In Lao PDR, the National Malaria Control Program (NMCP) evaluates bednet coverage, often at the village level, using a coverage target of one net per 2.5 (or fewer) persons in a given population. However, in villages that meet the target, not all households necessarily meet the target or utilize all available bednets. This study explored households that fell short of the target and household utilization of bednets in villages that met the target of bednet coverage set by the NMCP. The person per net ratio (PPNR), which is defined as the population divided by the number of available bednets in a household/village, was used to determine whether a household/village met the NMCP target. Using a household survey, we collected and analyzed the data of 635 households in 17 villages in Xepon district in 2012. Households that fell short of the target (households with a PPNR of > 2.5 or no bednet) existed in every village. The proportion of these households differed greatly among the villages, ranging from 3.4–50%, with some households falling far short. Of the 635 households, 275 (43.5%) had at least one bednet that was not being used on the night preceding the survey and 131 (20.6%) had at least two. In conclusion, in villages that met the NMCP target, a considerable number of households fell short of the target, and the available bednets were not fully utilized in many of the surveyed households.

Introduction

The use of insecticide-treated bednets is effective in reducing morbidity and mortality due to malaria [1] and has been adopted as a principal malaria control strategy in malaria endemic countries, including Lao PDR [2, 3]. This type of bednet provides protection by killing mosquitoes on contact. When high community bednet coverage is achieved, all members of the community (regardless of bednet usage) are protected via the community effect [46].

Falciparum malaria is endemic in remote communities in the forested areas of Lao PDR in Southeast Asia [7]. The National Malaria Control Program (NMCP) has conducted the nationwide distribution of insecticide-treated bednets on a yearly basis since the early 1990s. The distribution system is as follows. First, with help from village executives, trained village health volunteers (VHVs) survey the existing bednets of each household and report their findings to a local malaria control officer. Second, the reported data are summarized at district and provincial levels and then reach a central level. Third, on the basis of the data, the NMCP allocates and delivers bednets to each village. Fourth, working together with community organizations and village executives, VHVs educate villagers on the importance of bednets and their proper usage at village meetings, and then distribute bednets to each household. Finally, VHVs report the results of the distribution campaign to the local malaria control officer.
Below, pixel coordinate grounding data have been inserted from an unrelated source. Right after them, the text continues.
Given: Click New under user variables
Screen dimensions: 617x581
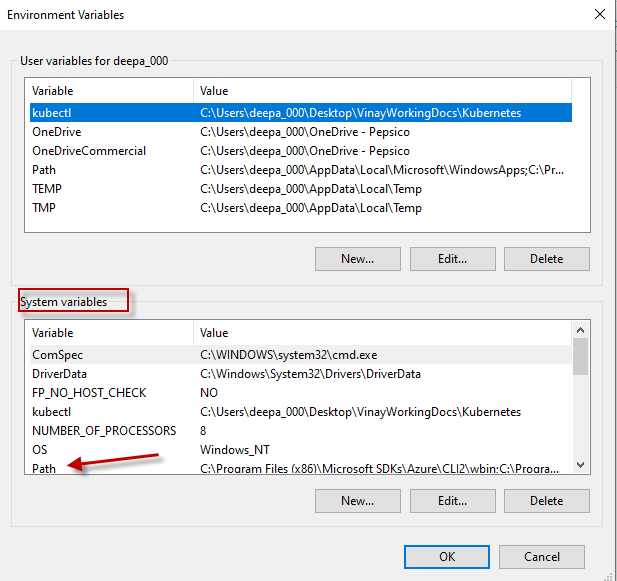Looking at the screenshot, I should click(x=358, y=259).
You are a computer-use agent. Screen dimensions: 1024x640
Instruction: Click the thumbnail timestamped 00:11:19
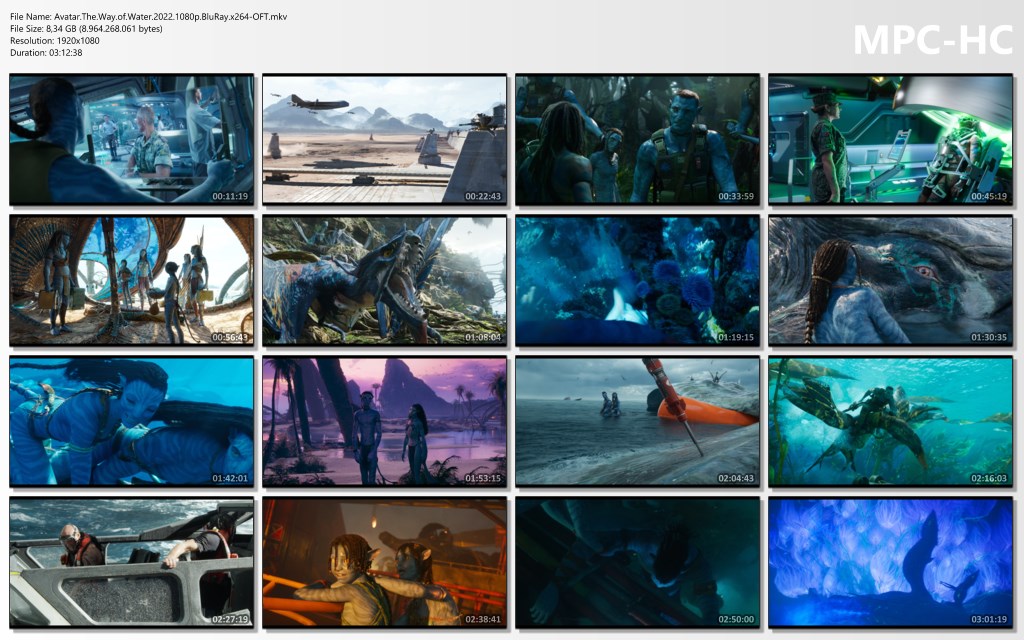coord(132,140)
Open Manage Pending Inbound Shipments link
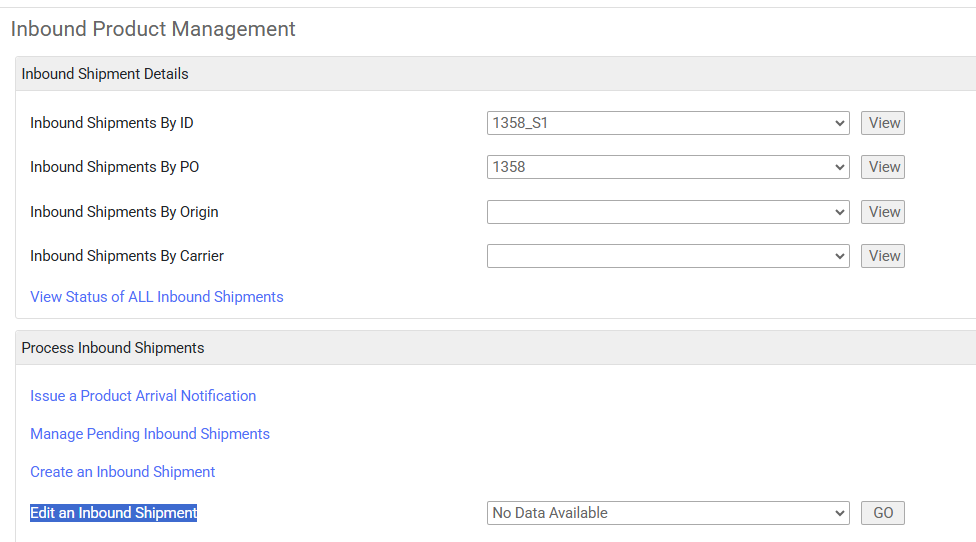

The NMCP evaluates bednet coverage, often using a coverage target of one bednet per 2.5 or fewer persons in a given population. When evaluating bednet coverage, the NMCP often uses the village as a basic unit and determines whether a target is achieved at the village level [3, 7]. However, in villages that meet the NMCP target, not all households necessarily meet the target [8], as the household unit is not considered in the village level evaluation. Furthermore, in households that meet the target, if bednets are not utilized, then not all household members can benefit directly from their effects. Non-bednet users in a household that falls short of the target may be protected by the indirect, community effect of bednets used by neighbors [46]. However, according to a number of studies emphasizing the importance of high bednet coverage at the household level [911], non-bednet users may not enjoy the same level of protection as bednet users, even in households that meet the NMCP target.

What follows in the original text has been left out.